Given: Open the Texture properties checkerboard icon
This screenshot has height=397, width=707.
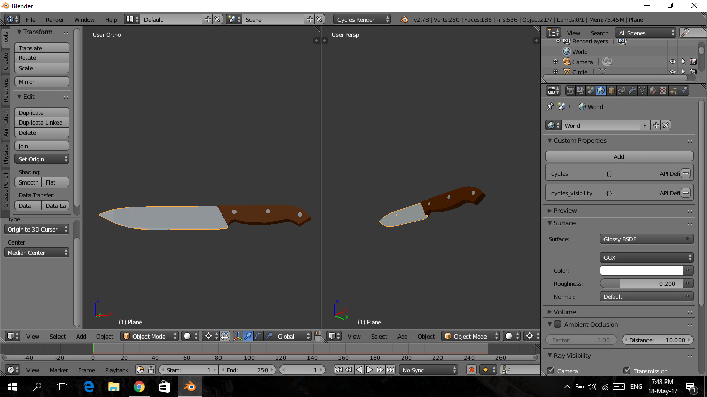Looking at the screenshot, I should click(x=663, y=90).
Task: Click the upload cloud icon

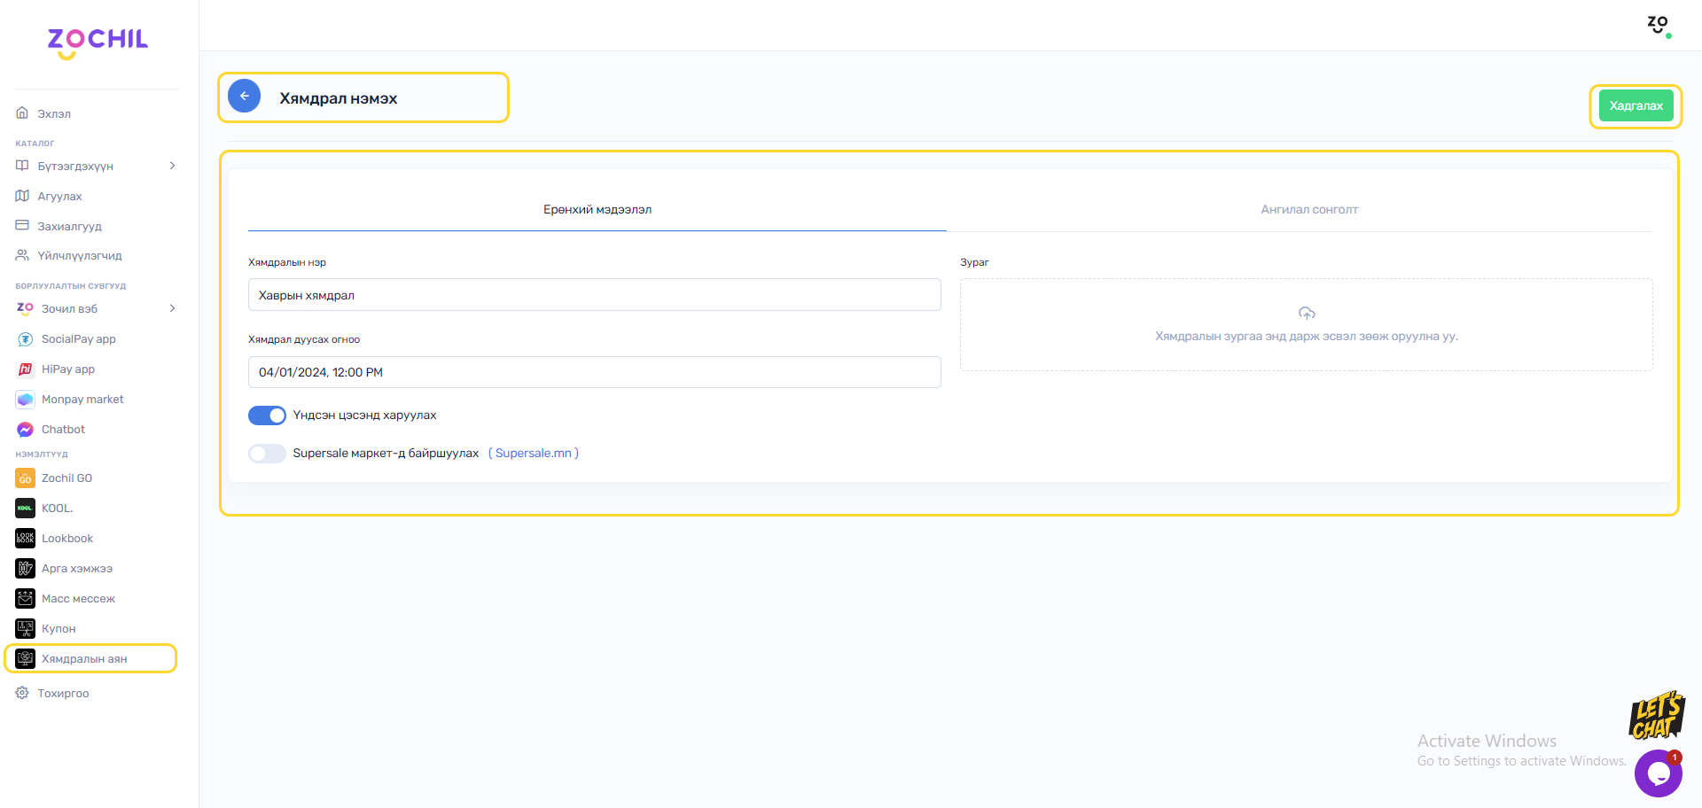Action: pos(1306,314)
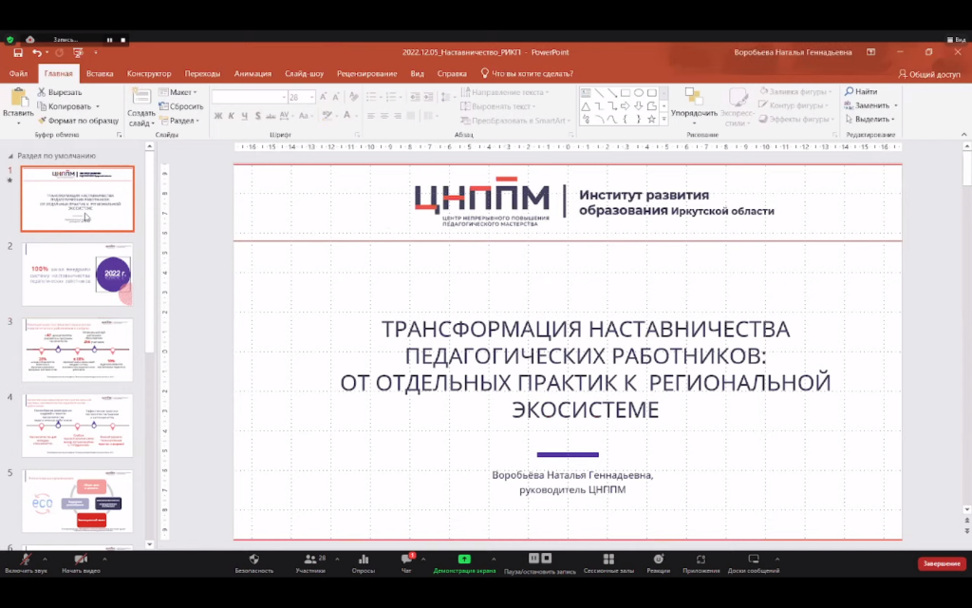Click the Save icon in title bar
Image resolution: width=972 pixels, height=608 pixels.
click(x=17, y=52)
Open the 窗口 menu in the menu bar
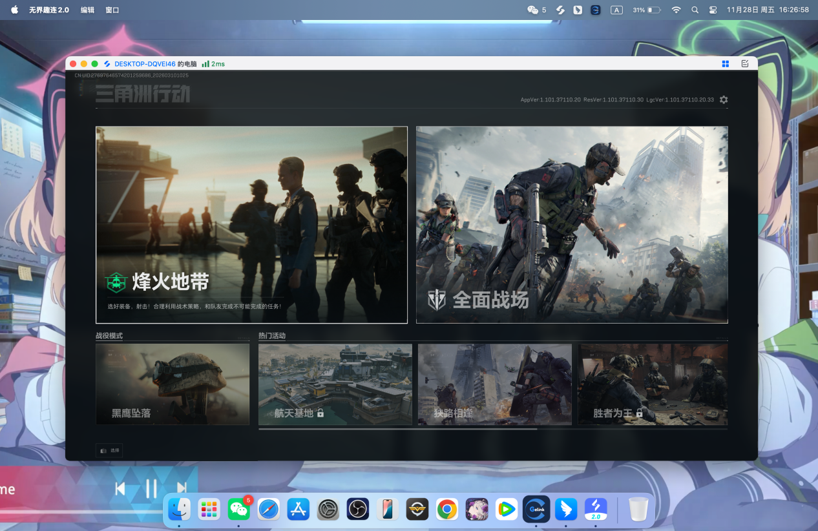Image resolution: width=818 pixels, height=531 pixels. tap(112, 10)
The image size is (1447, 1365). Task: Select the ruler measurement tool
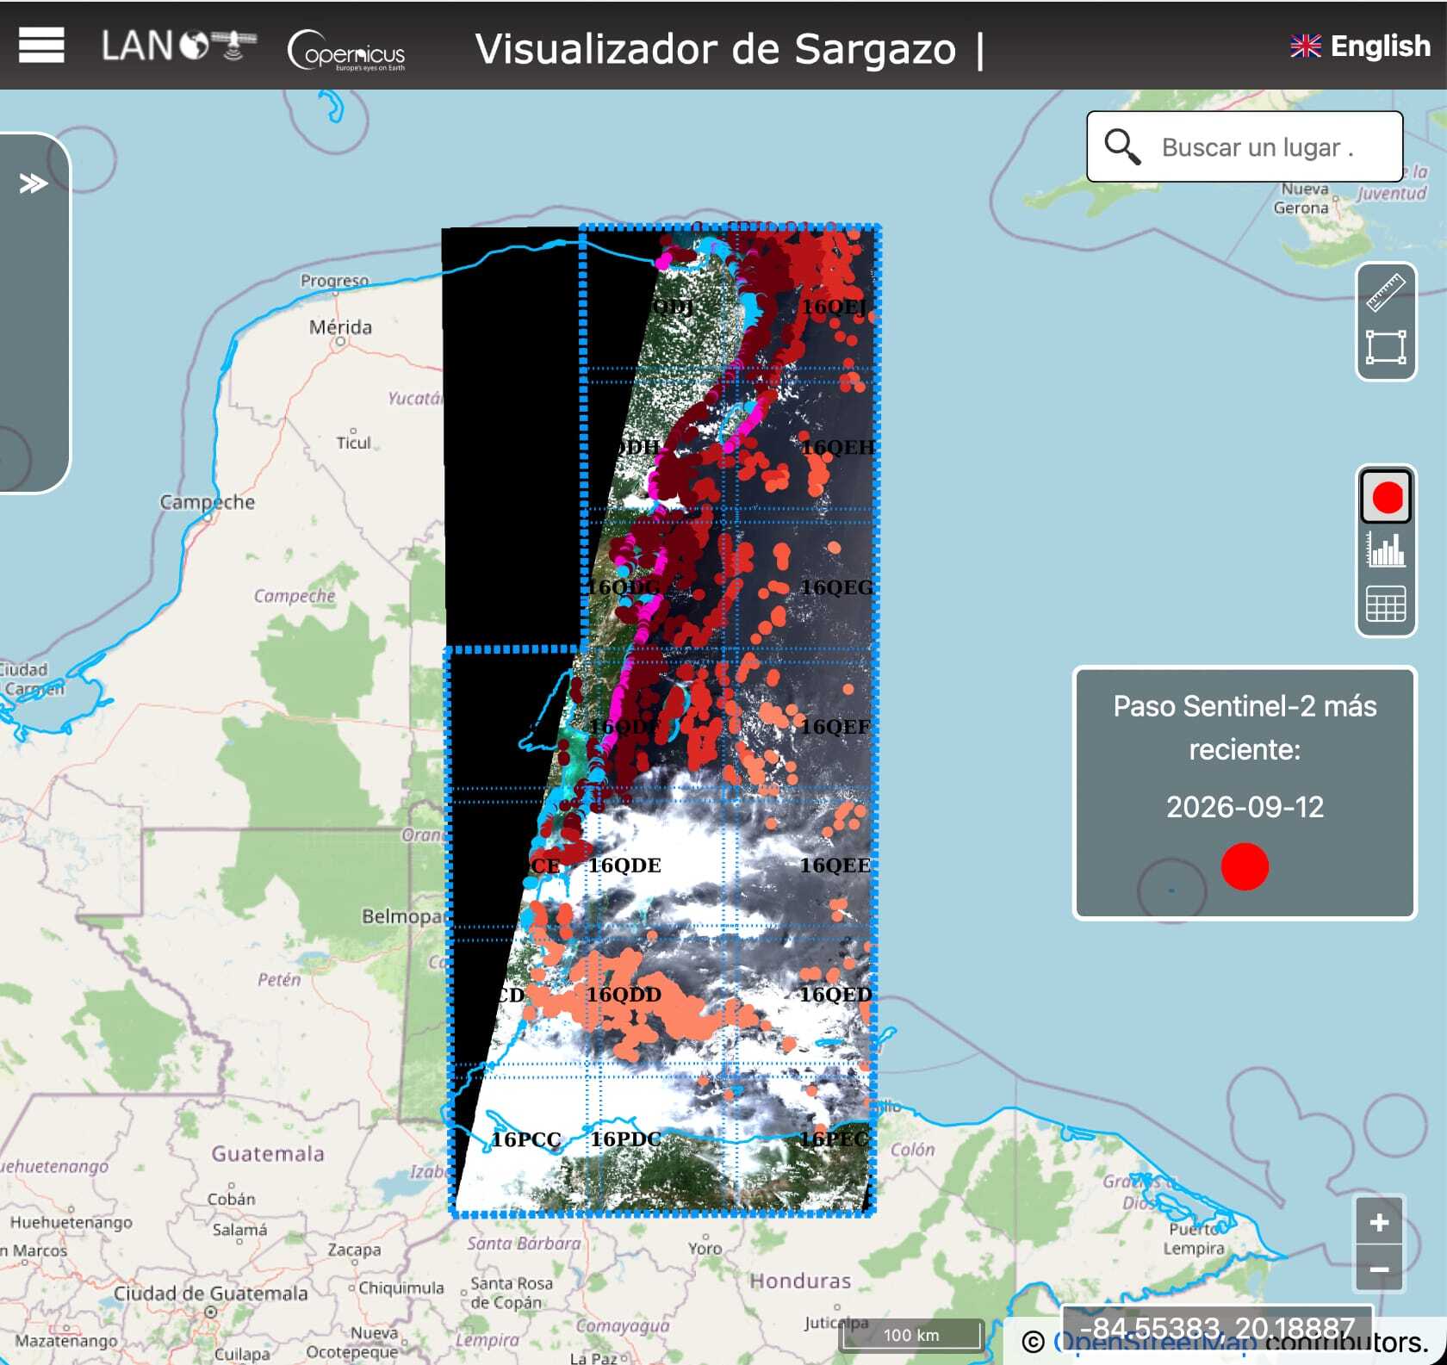click(1386, 293)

* [What is needed]: All the lines above are to be given again exactly as they read, with the pictures removed.

* [The answer]:
Given: Open the Texture properties checkerboard icon
This screenshot has height=397, width=707.
Looking at the screenshot, I should click(x=663, y=90).
Task: Click the upload cloud icon

Action: pos(1306,314)
Click the Save icon in title bar
Image resolution: width=972 pixels, height=608 pixels.
click(x=17, y=52)
Open the 窗口 menu in the menu bar
Image resolution: width=818 pixels, height=531 pixels. tap(112, 10)
The image size is (1447, 1365). Task: Select the ruler measurement tool
click(1386, 293)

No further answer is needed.